Like most “software-as-a-service” (SaaS) companies, Flock’s product is something of a Frankenstein’s Monster: an amalgam of many vendors and internal services purchased from other businesses. To take brick-and-mortar businesses as a metaphor, Flock’s less like, say, a shoe store, and more like an entire shopping mall. Flock”-the-entity comprises all of the digital tenants, janitors, realtors, mall cops, plumbers, electricians, etc. that make that mall function. Specifically, Flock’s security documentation mentions dozens (or more) of third-party companies that store and process Flock’s surveillance data, including telemetry companies like SumoLogic that contain logs collected from Flock devices and services, cloud services providers like Amazon Web Services that store Flock recordings, and companies like Blue Eye that partner with Flock for AI analysis of captured surveillance data.

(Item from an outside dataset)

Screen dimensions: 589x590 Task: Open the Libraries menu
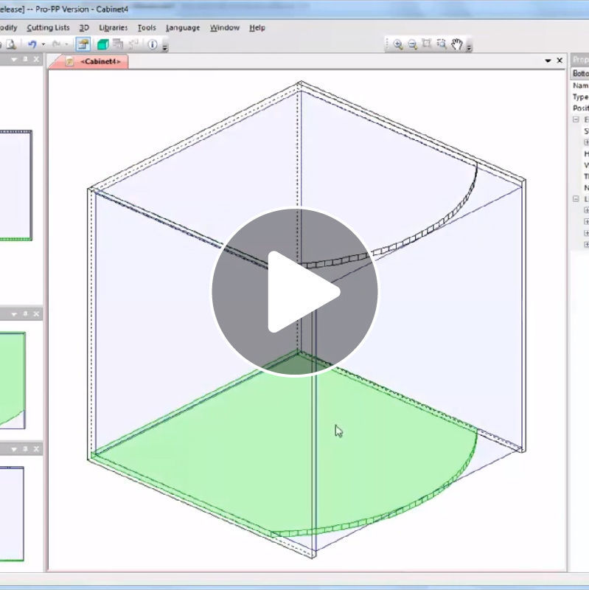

Some of the most impactful software data breaches in recent history happened when hackers picked a target and then invaded a subsidiary or internal software vendor of that target, “pivoting” from the vendor’s systems into the target’s. One of the largest breaches of credit card information in history was the result of a hacker compromising Target’s shopping point-of-sale systems by breaking into a Target facilities HVAC contractor’s network. The theft of government identity records of 22 million employees from the Office of Personnel Management in 2015 was perpetrated by hackers compromising a subcontractor.
Flock’s chimeric nature, though industry-standard for SaaS companies, creates an elevated security risk because of the data Flock handles. Like a freshly-stocked bank vault, surveillance data is an attractive target for hackers. Even if Flock had the most rigorous security practices in the world (though its track record of accidentally exposing camera feeds on the internet makes that doubtful), its growing trove of surveillance data can be breached by a cyberattack on Flock directly or on any one of its dozens of internal service providers or partners.
Conclusion
Flock is just the latest of many competing LPR/surveillance companies that police departments and municipalities are choosing between. Given the above information, potential Flock customers may choose to consider alternatives to Flock—including the alternative of municipality/police-department owned and operated camera networks whose data is not stored and processed on a central provider.
At the end of the day, even if you (or, more likely, law enforcement or local government officials you hope to persuade) hold the mistaken belief that law enforcement surveillance networks are necessary, it’s still professional malpractice to choose Flock for surveillance. Their track record of data hygiene and security is questionable at best (they’ve installed equipment against customers’ wishes, and have run undisclosed “experiments” on their customers which exposed surveillance data to the entire internet); their published cybersecurity certifications range from dubious to actively deceptive; and their chimeric composition adds further unnecessary risk for prospective customers. The message we can give decisionmakers is clear: if you contract or expand Flock presence, when—not if—it results in a data breach, the public backlash for that breach will fall directly at your doorstep, and responding with “blame Flock; everyone is using them, so it’s not my fault” won’t be sufficient to deflect blame.